## What you should do
Where does the word "computer" appear in the data? Copy every line that holds it.

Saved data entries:
§

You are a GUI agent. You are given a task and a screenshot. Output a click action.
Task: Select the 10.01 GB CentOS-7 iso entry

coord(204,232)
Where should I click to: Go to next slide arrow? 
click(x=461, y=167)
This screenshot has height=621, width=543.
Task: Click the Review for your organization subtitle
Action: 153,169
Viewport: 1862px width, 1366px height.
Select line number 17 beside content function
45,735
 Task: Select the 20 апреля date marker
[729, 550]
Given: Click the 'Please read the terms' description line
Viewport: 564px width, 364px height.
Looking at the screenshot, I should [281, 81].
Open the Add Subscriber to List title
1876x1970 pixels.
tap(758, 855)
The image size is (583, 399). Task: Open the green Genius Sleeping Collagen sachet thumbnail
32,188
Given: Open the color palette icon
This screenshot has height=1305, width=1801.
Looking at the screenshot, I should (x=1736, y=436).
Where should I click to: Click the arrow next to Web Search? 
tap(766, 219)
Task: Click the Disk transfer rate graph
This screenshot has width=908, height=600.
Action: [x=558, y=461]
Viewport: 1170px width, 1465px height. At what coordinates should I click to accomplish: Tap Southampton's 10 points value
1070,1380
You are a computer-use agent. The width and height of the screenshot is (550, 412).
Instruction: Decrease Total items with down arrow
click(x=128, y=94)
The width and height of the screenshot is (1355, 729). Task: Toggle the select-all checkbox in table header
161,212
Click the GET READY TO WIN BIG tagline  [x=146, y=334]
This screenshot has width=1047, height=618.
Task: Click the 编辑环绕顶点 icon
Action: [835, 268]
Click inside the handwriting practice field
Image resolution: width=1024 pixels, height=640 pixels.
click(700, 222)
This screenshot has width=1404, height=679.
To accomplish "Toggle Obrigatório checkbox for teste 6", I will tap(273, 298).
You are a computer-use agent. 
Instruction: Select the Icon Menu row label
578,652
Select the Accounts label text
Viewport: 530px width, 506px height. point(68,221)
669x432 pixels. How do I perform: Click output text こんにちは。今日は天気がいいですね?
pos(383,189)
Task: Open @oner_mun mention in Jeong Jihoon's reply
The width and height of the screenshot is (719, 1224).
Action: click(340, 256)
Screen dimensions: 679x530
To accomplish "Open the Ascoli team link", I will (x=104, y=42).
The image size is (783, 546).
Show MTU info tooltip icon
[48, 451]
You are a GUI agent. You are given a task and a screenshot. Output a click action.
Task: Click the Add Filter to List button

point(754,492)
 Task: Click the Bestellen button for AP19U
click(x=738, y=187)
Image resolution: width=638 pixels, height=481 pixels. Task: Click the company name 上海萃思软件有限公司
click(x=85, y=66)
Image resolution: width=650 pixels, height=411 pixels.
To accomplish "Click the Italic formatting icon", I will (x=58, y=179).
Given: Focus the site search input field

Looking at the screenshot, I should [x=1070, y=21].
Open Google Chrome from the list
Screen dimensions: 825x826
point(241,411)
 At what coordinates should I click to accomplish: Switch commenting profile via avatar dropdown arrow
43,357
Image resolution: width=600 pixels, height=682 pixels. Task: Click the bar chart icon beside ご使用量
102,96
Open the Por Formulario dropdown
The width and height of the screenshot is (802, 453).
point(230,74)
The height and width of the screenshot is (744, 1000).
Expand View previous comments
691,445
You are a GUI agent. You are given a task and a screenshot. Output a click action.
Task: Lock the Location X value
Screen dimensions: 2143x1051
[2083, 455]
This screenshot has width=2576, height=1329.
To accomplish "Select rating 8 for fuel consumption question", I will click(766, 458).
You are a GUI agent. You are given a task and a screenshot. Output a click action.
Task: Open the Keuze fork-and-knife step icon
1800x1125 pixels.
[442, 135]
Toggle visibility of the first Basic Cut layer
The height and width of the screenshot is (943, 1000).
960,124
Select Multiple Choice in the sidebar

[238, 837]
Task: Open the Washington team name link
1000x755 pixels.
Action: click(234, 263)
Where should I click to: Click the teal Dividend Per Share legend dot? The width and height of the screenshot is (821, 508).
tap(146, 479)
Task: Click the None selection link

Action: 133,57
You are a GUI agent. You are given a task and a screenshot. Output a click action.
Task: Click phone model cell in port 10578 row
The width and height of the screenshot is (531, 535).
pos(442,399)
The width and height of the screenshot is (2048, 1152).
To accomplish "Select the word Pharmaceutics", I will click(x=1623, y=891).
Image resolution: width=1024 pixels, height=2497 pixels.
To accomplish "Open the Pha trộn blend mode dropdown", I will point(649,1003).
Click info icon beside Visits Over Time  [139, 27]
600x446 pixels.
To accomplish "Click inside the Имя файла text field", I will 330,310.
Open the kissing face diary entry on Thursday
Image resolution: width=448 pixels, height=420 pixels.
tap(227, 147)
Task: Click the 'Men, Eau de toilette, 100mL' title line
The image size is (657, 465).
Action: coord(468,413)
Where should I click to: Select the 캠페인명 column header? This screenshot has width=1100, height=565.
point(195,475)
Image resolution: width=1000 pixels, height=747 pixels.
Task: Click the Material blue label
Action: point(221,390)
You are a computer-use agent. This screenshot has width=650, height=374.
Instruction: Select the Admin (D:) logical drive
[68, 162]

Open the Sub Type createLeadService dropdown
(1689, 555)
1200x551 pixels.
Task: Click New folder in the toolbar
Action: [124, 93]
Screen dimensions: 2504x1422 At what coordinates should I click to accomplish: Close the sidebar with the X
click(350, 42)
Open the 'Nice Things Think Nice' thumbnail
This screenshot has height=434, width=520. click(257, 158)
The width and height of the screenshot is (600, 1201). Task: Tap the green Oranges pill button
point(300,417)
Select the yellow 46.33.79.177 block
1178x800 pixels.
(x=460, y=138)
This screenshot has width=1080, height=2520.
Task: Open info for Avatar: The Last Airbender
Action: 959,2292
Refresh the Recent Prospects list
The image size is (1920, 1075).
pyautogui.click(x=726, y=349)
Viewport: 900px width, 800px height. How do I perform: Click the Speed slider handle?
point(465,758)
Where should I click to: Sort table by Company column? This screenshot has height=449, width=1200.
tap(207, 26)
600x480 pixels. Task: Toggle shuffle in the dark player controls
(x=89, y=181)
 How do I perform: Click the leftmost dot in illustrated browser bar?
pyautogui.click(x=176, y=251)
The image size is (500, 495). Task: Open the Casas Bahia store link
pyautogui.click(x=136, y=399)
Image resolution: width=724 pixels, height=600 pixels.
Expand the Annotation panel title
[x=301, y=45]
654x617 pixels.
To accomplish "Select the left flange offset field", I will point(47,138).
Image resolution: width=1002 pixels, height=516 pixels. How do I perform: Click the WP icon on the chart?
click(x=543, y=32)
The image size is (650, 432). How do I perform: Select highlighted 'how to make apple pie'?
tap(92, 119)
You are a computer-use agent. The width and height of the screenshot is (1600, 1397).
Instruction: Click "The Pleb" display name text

§

## Task result
You are a computer-use agent. The width and height of the screenshot is (550, 412).
You are a computer-use agent. 
You are a computer-use agent. This screenshot has width=650, height=374.
You are a computer-use agent. The width and height of the screenshot is (1600, 1397).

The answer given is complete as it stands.